Тем временем его клиенты, не подверженные рефлексии и культурологическим страданиям по ушедшей традиции, похоже, изобрели свою собственную традицию: они то и дело подкладывают мобильник под голову умершего. «Гроб в печку едет, а они звонят — последний звонок». Эта народная самодеятельность не устраивает Якушина. Не только потому, что противоречит правилам безопасности и портит печь, но и потому, что является, по его мнению, кощунством. «Там микровзрыв происходит. Люди не понимают, что они уничтожают телесную оболочку. Церемониймейстер отвернется, а они подсовывают под ухо. Зачем же зверство такое с любимой мамой делать!» Заметим, гроб через пять минут сгорит в печи. То есть телесная оболочка все равно будет уничтожена. Но Якушин видит разницу: говорит, горение — это тлен, точно такой же, как в могиле, только очень быстрый. А взрыв — это кощунство.

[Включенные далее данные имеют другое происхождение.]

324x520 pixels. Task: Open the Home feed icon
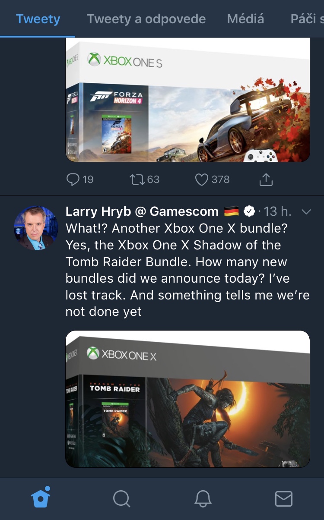click(x=41, y=498)
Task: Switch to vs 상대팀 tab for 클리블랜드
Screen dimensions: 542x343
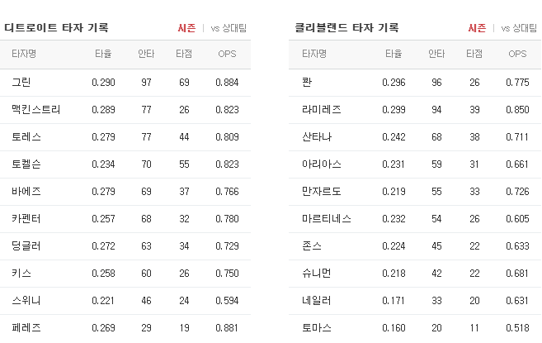Action: tap(519, 28)

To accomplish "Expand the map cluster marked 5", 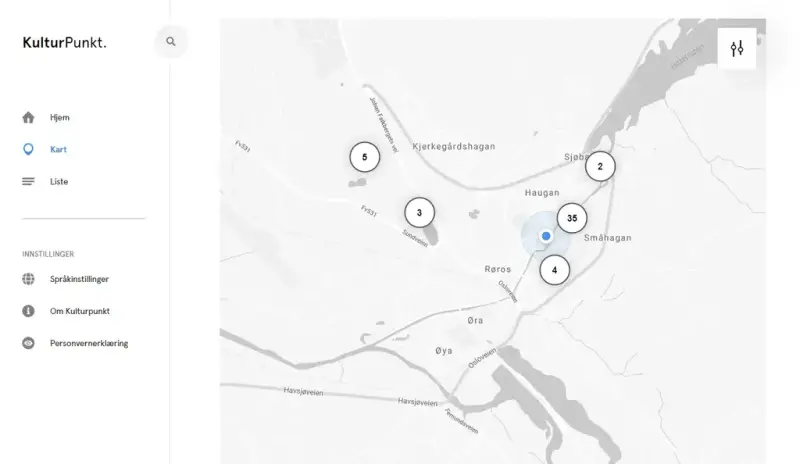I will coord(365,158).
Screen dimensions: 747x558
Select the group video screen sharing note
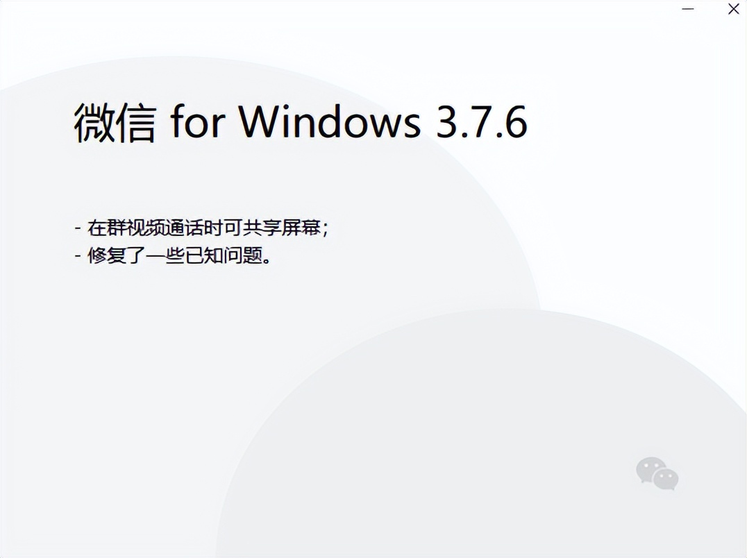pyautogui.click(x=202, y=228)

«Кощунство» — важное слово. Основатель совершенно точно уловил потребность современного человека, изможденного советским похоронным сервисом: чтобы ему показали, куда идти и что говорить, и чтобы к нему относились с уважением, а к его мертвому родственнику — без кощунства. Чтобы не кощунствовать, нужна траурная одежда, скорбная музыка и возвышенные слова. Чтобы родственники чувствовали внимание и уважение, нужно каждому устраивать индивидуальные похороны, без малейшего намека на «конвейер»; нельзя полностью снимать с них заботы о похоронах — Якушин обязывает сотрудников крематория уточнять детали заказа вплоть до требуемого выражения лица покойного. Посетителей в крематории и в городском офисе встречают не равнодушные бюрократы и не мужики в майках-алкоголичках и шлепанцах, а аккуратные женщины в траурной одежде или молодые церемониймейстеры в униформе. В зависимости от расписания работы церемониймейстеров заказчику попадается или красивая женщина в шляпе с вуалью, или мефистофельского вида молодой человек с бородкой, серьгой в ухе и горящими глазами. Сергей Борисович учит их относиться к похоронам с уважением, но на себя чужого горя не брать. И то и другое получается не всегда: речи часто звучат фальшиво, а сами ребята после церемоний то и дело выходят заплаканные. «Я им говорю: увижу слезы — уволю!» — говорит Якушин. Но потом смягчается. Похоронщики, мол, тоже люди.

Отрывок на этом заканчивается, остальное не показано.